## Tarefas
1/ Edite o trecho sobre fundamentalismo de "O fundamentalismo judaico" até "à própria comunidade.", inclusive, substituindo "Torá" por "Tanakh".
2/ Segundo o trecho sobre fundamentalismo, qual movimento foi responsável pelo assassinato de Anwar Sadat?
3/ Indique se cada afirmação concorda com o trecho sobre fundamentalismo, respondendo sim ou não e citando as palavras decisivas: (a) o GIA é da Argélia; (b) o fundamentalismo judaico se manifesta como fidelidade literal ao texto sagrado; (c) o Al Qaeda tem pontos de apoio em mais de cem países.
── Trecho selecionado ──
Em sua acepção mais geral, o fundamentalismo islâmico prega uma volta às origens religiosas do Islã e uma
reforma dos costumes e da sociedade segundo os preceitos da "sharia", da lei do Corão. O termo recobre
uma multiplicidade de tendências. Entre elas, há uma
orientação radical, que recorre à violência para atingir
seus fins. O fundamentalismo radical operou a princípio num quadro nacional. Foi o caso de movimentos
como o Al-Jihad, baseado no Egito, responsável pelo assassinato de Anwar Sadat, em 1981, e o GIA (Grupo Islâmico Armado), da Argélia, autor de inúmeros massacres. Mas, com o tempo, o fundamentalismo radical
passou a atuar num quadro internacional. O exemplo
mais espetacular é o Al Qaeda, dirigido por Osama bin
Laden, que quer fundar um califado pan-islâmico e tem
em seus quadros, entre outros, egípcios, jordanianos,
iemenitas e sauditas, além de pontos de apoio em quase
50 países.
O fundamentalismo judaico não se manifesta sob a
forma de uma fidelidade literal ao texto sagrado, pois a
interpretação rabínica da Torá sempre foi bastante livre. Mas se manifesta na ultra-ortodoxia -e nisso é semelhante aos demais fundamentalismos. Para o judeu
fundamentalista, a lei de Deus tem valor absoluto, valendo tanto na vida privada quanto na pública. O casamento visa unicamente à procriação, a educação dos filhos se esgota na educação religiosa, e devem-se evitar
contatos com pessoas alheias à própria comunidade.
───
── Dados registrados ──
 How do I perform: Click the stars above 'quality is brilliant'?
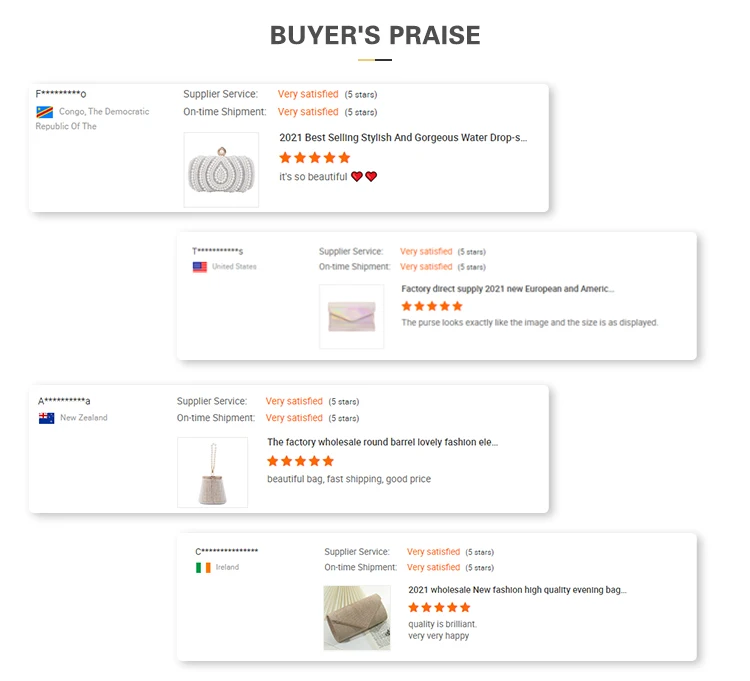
───
## Respostas às tarefas
1/
O fundamentalismo judaico não se manifesta sob a
forma de uma fidelidade literal ao texto sagrado, pois a
interpretação rabínica da Tanakh sempre foi bastante livre. Mas se manifesta na ultra-ortodoxia -e nisso é semelhante aos demais fundamentalismos. Para o judeu
fundamentalista, a lei de Deus tem valor absoluto, valendo tanto na vida privada quanto na pública. O casamento visa unicamente à procriação, a educação dos filhos se esgota na educação religiosa, e devem-se evitar
contatos com pessoas alheias à própria comunidade.

2/ O Al-Jihad, baseado no Egito.

3/
(a) Sim: "o GIA (Grupo Islâmico Armado), da Argélia".
(b) Não: "O fundamentalismo judaico não se manifesta sob a forma de uma fidelidade literal ao texto sagrado".
(c) Não: "além de pontos de apoio em quase 50 países".